TASK MATERIAL –
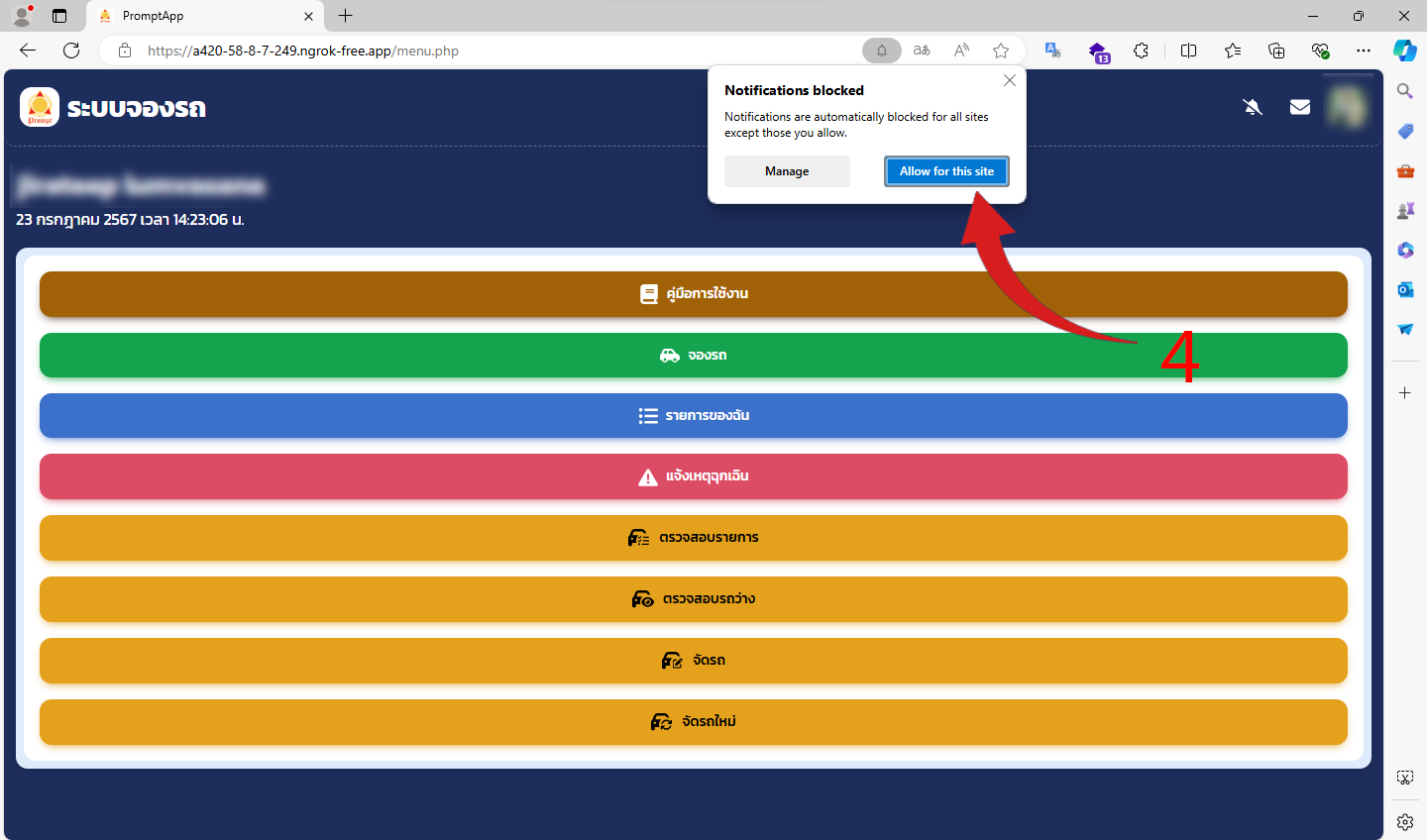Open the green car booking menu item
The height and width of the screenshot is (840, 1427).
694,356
==
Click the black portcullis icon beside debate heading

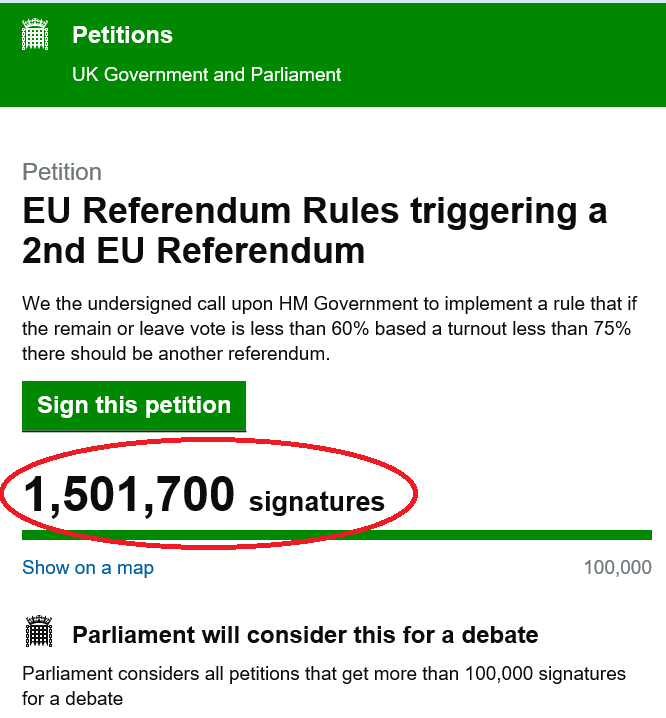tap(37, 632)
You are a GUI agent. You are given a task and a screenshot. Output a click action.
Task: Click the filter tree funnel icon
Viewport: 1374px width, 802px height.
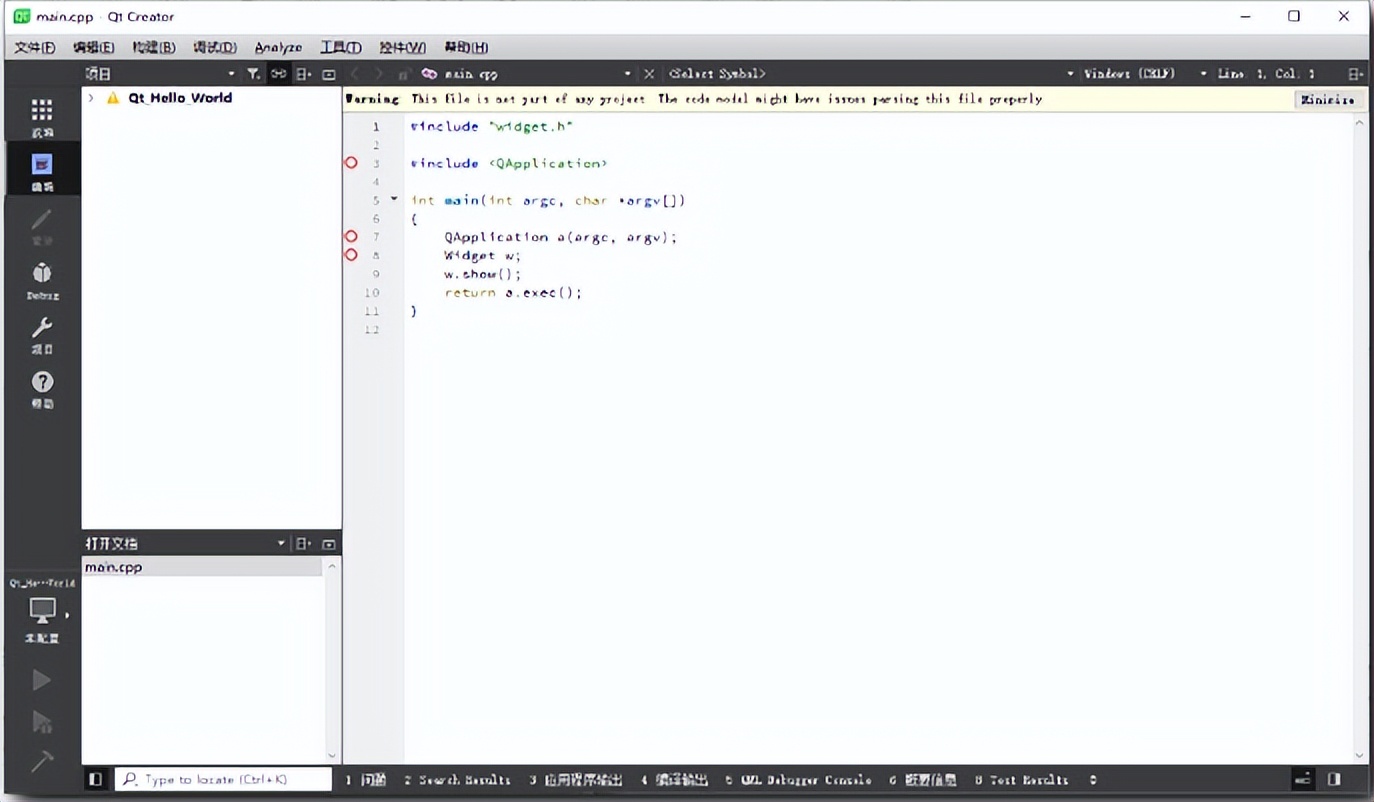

WORK INSTRUCTIONS –
Rewrite the material from the line holding "You are a GUI" through the line holding "Viewport: 1374px width, 802px height.", inclusive, swapping "agent" for "assistant" and keeping everything else the same. Give only those lines.

RESPONSE –
You are a GUI assistant. You are given a task and a screenshot. Output a click action.
Task: Click the filter tree funnel icon
Viewport: 1374px width, 802px height.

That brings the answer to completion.